Mr. Speaker, I rise on a point of order arising out of question period regarding comments made in relation to the Right Hon. Beverley McLachlin, Chief Justice of Canada, and the recent decision of the Supreme Court of Canada in the Nadon reference.
I direct the attention of all members of this place to O'Brien and Bosc, at page 616:
Attacks against and censure of judges and courts by Members in debate have always been considered unparliamentary and, consequently, treated as breaches of order....While it is permissible to speak in general terms about the judiciary or to criticize a law, it is inappropriate to criticize or impute motives directed to a specific judge or to criticize a decision made under the law by a judge.
Today we heard a spirited critique from the Prime Minister of the Supreme Court's decision in the Nadon reference, but more important, I remind the House of what the Minister of Justice said on Monday:
Mr. Speaker...my office was contacted by the office of the chief justice. After I spoke with her on that call, I was of the considered opinion that the Prime Minister did not need to take her call.One thing I can assure the hon. member is that neither the Prime Minister nor I would ever consider calling a judge where that matter is or could be before the court of competent jurisdiction.

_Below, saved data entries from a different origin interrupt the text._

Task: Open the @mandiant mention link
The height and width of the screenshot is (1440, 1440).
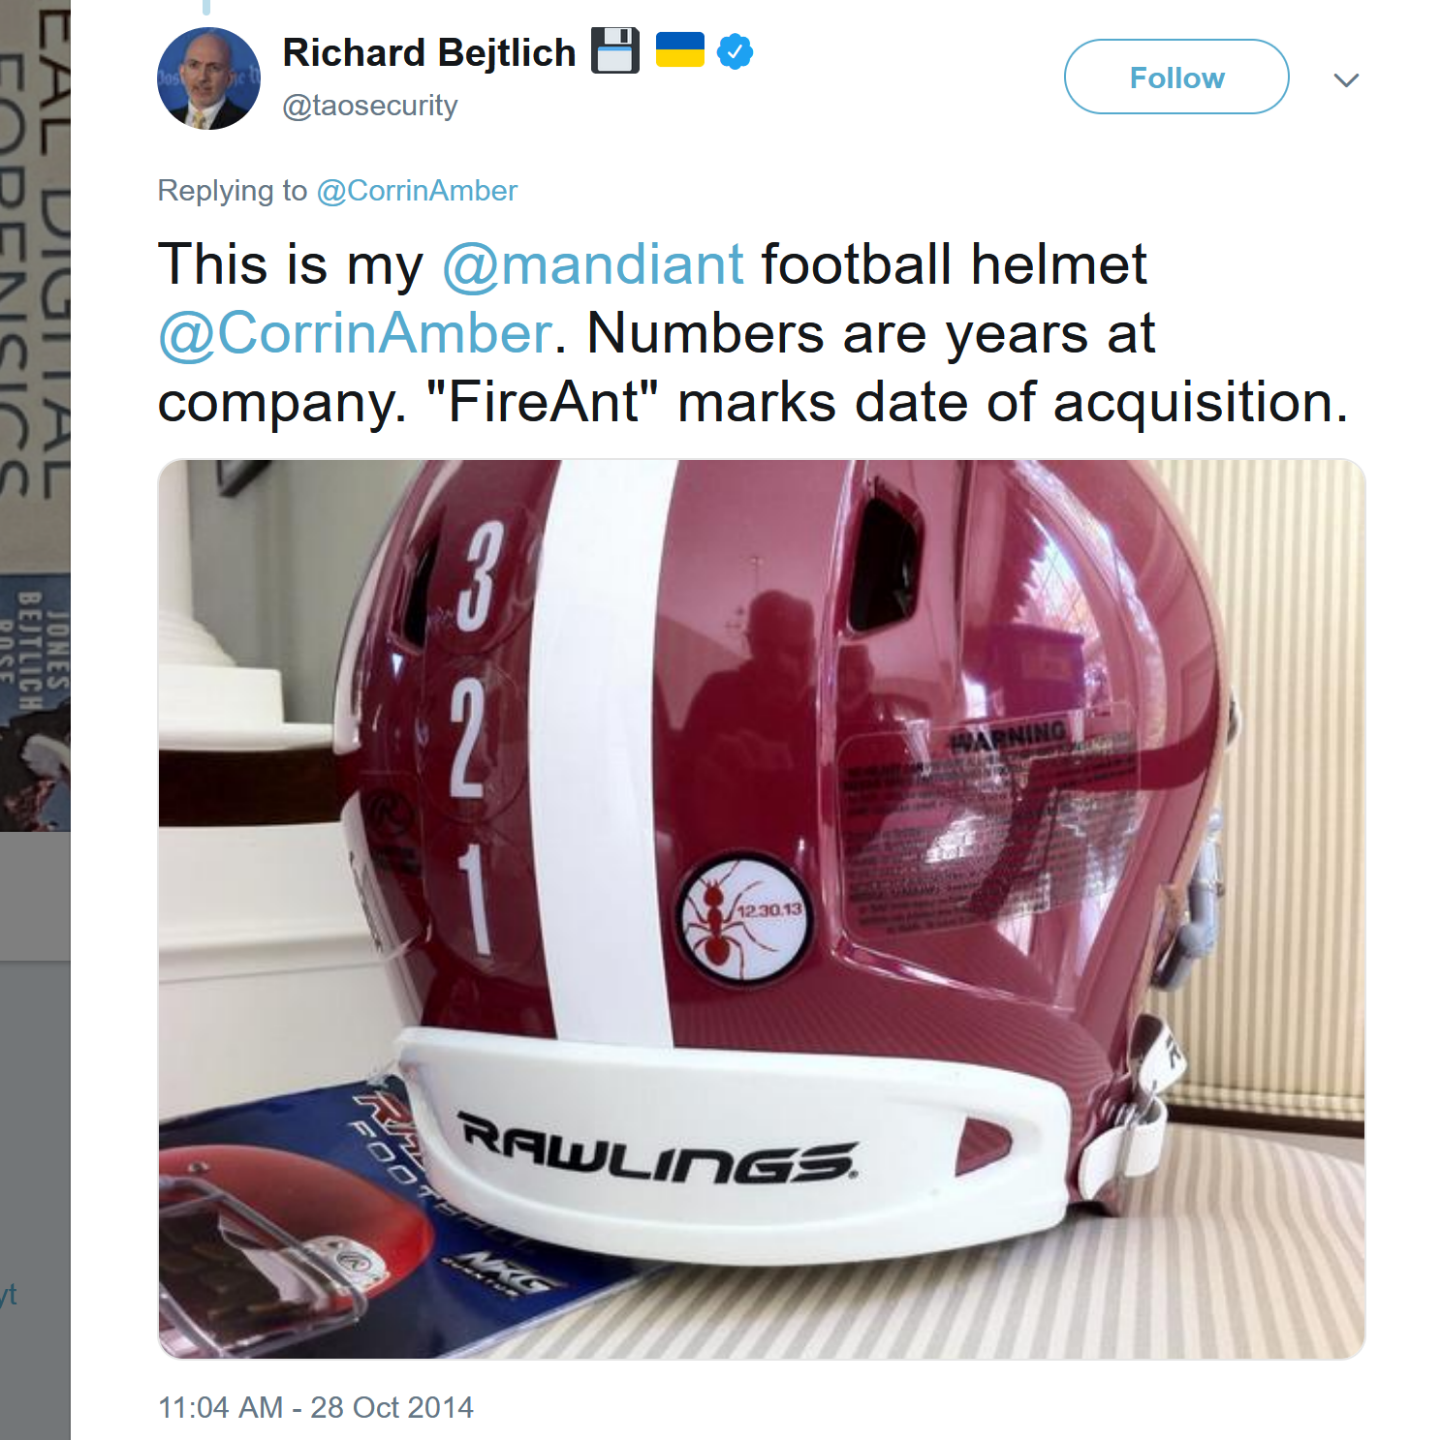Action: point(593,265)
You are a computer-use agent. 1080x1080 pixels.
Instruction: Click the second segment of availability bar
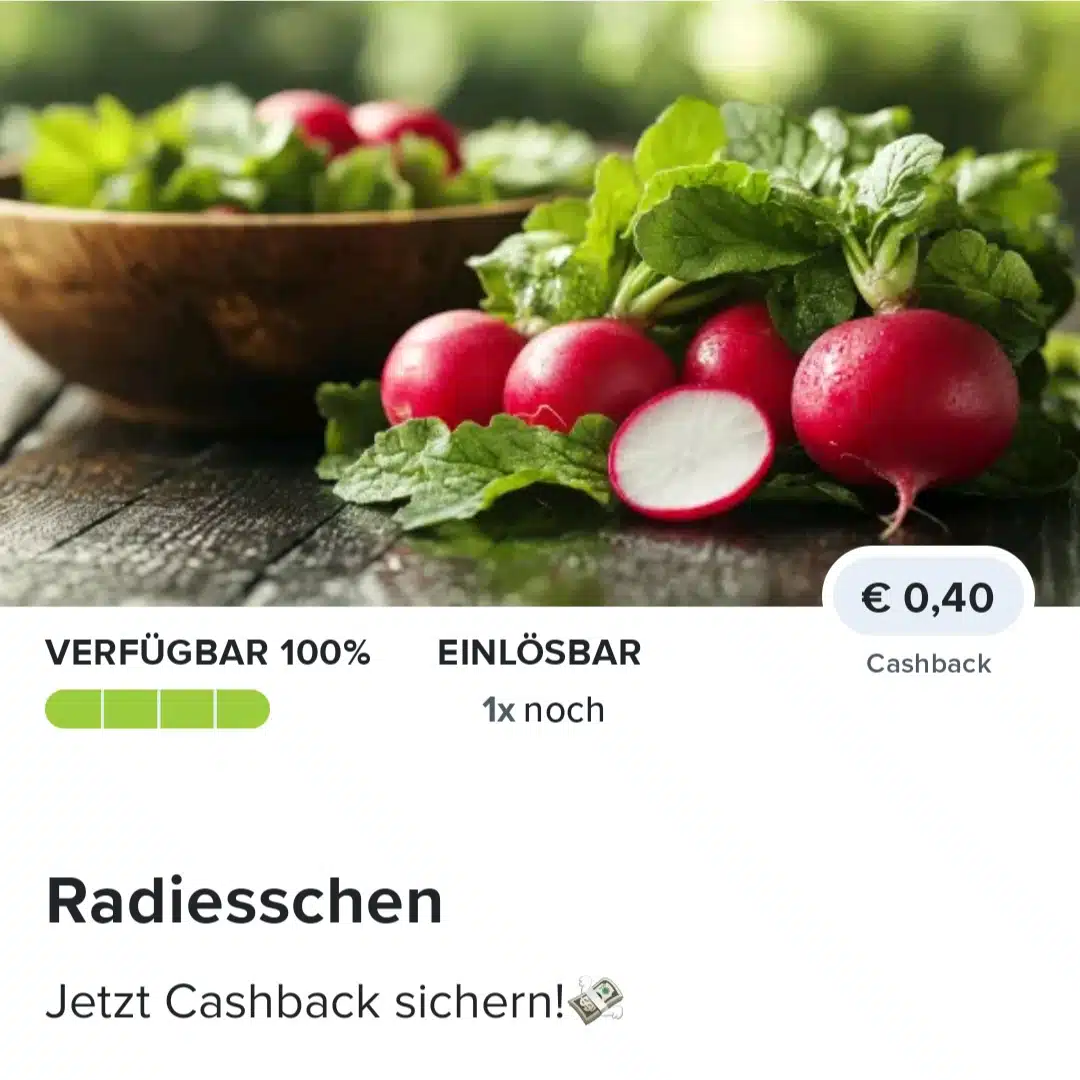coord(130,709)
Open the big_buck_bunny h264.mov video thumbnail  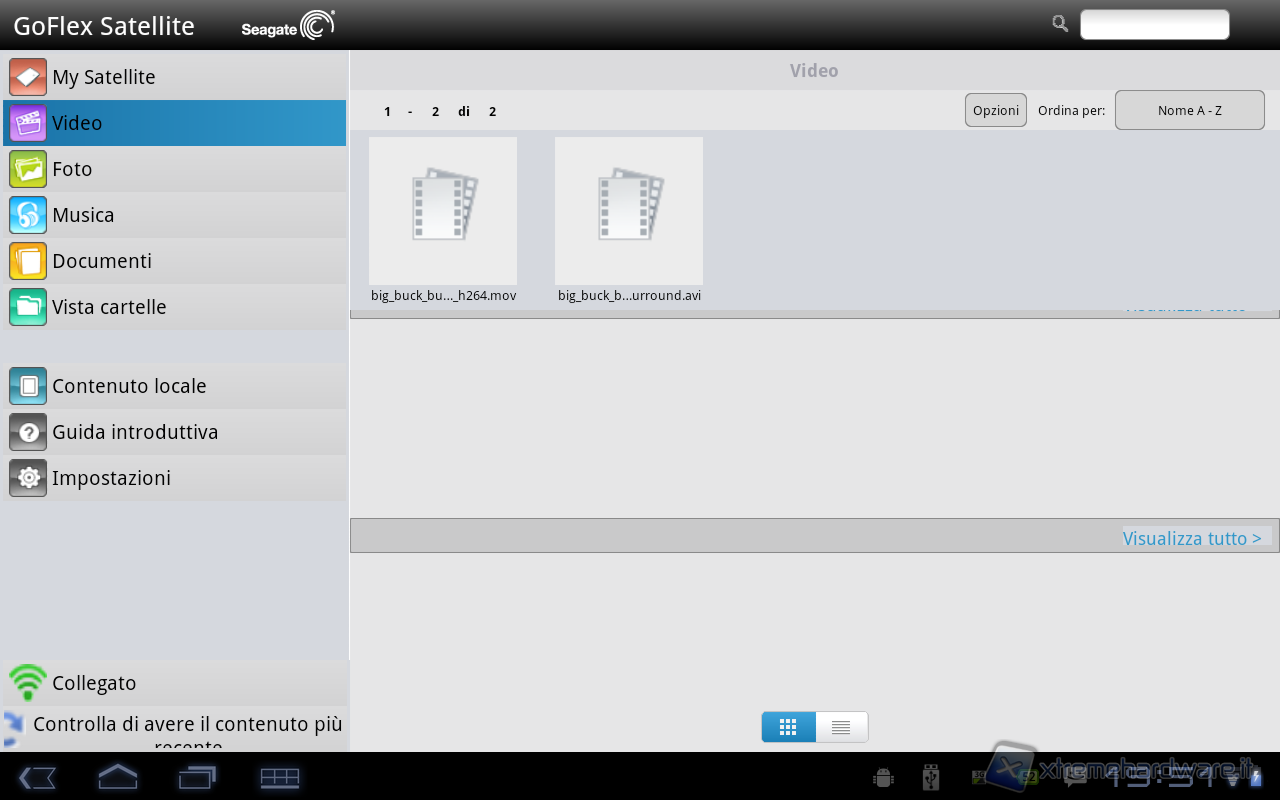click(443, 211)
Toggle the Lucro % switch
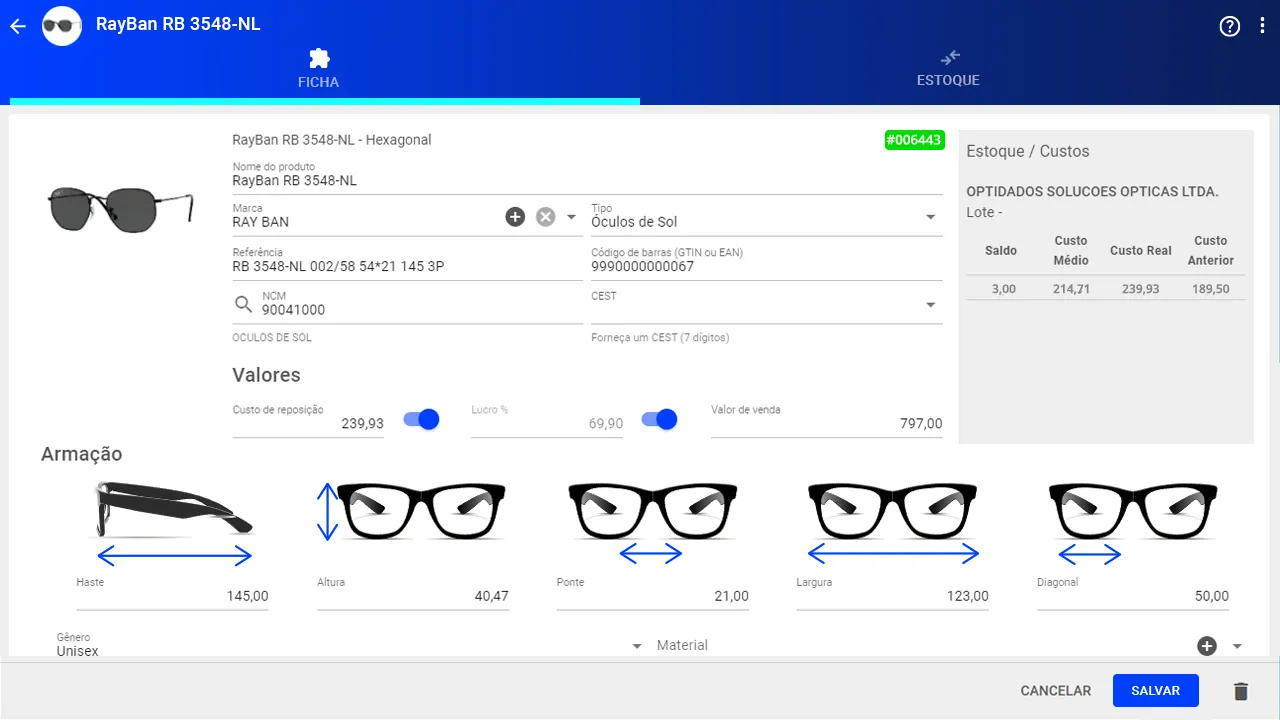Image resolution: width=1280 pixels, height=720 pixels. click(x=659, y=420)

As Acting Speaker McClelland noted on April 1, 1998, and found at pages 5653 of the Debates:
This is a longstanding tradition in our Parliament that we be cautious when we attack individuals or groups, particularly in the judiciary, and those who are unable to come in here and have the same right of free expression as we enjoy with impunity here.
A similar sentiment comes from Acting Speaker Thibeault, on June 9, 1998, wherein she said:
All Speakers of the House have always considered references to magistrates and tribunals unparliamentary when they took the form of a personal attack or blame. I will therefore ask the hon. member to choose his words carefully and to be careful about attacking the court.
I realize the government may say that this is an issue of parsing words and that its comments are neither blame nor critique. If that is the case, I certainly invite those members to clarify the record lest the impression remain that there is any allegation of wrongdoing on the part of the Chief Justice. However, that still does not solve whether or not the comments were proper in this place.
As Erskine May's Treatise on the Law, Privileges, Proceeding and Usage of Parliament, 24th edition notes, at page 396:
Certain matters cannot be debated except on a substantive motion which allows a distinct decision of the House. These include the conduct of...persons holding the position of a judge...Such matters cannot, therefore, be raised by way of an amendment, or an adjournment motion. For the same reason, no charge of a personal character in respect of these categories of person can be raised except on a direct and substantive motion.
This is the key line regarding question period, “No statement of that kind can be...included in reply to a question”.
Previous Speakers have voiced their concern about this practice, finding “comments about the judiciary are out of order”. That is at page 13354 of the Debates, of May 16, 1986, and that “...I am certainly not satisfied with that approach on the appointment of a judge”, regarding a question a member put on September 19, 1991, found at page 2401 of the Debates.
I think my point has been sufficiently made though I must draw the attention of the Chair to a decision of then Speaker Rodolphe Lemieux, dating to February 18, 1926. He said, on page 1106 of the Debates:
Under the rules of the House:All references to judges and courts of justice and to personages of high official station of the nature of personal attack and censure have always been considered unparliamentary.I would also call the attention of the hon. member to paragraph 234 (i) under rule 19, which says that a member must not:...cast reflections upon the conduct of judges of superior courts unless such conduct is based upon a substantive motion.
This idea also forms expression in Beauchesne's Parliamentary Rules & Forms of the House of Commons of Canada, fourth edition, wherein it is written:
The proper course for persons who feel called upon to attack the conduct of a judge is to proceed by way of a petition in which all the allegations are specifically stated so that the person accused may have full opportunity to answer the charges presented against him.
What we have seen from the Minister of Justice and the Prime Minister are attacks on the judiciary and a sitting judge, comments imputing motives and maligning the reputation of a person who is not only not able to defend herself in this place, but whose sterling reputation is not even a matter open for debate.
Rather than parse words and dance around this issue, I ask the ministers responsible to withdraw any references made regarding the chief justice that might even remotely cash aspersions upon her conduct.
While you, Mr. Speaker, would be right to find the minister's comments have been unparliamentary and should be withdrawn, I would suggest for the members in question that rather than seek to defend such comments as permissible exercises, they should seek to clarify any misconceptions that the public may have gleaned from the debate as, indeed, the words we use not only are important as regards the traditions and practices of this place, but echo and resonate across the country to an attentive public.
In short, the government should apologize to the House for its comments that are unparliamentary, likewise apologize to the chief justice, and, similarly, to Canadians for their audacious behaviour that unwarrantedly brings the judiciary into disrepute.
I would ask all members to join me in congratulating the chief justice on recently beginning the 25th year on the court and for serving all Canadians with great distinction, as we hope she will continue to do for years to come.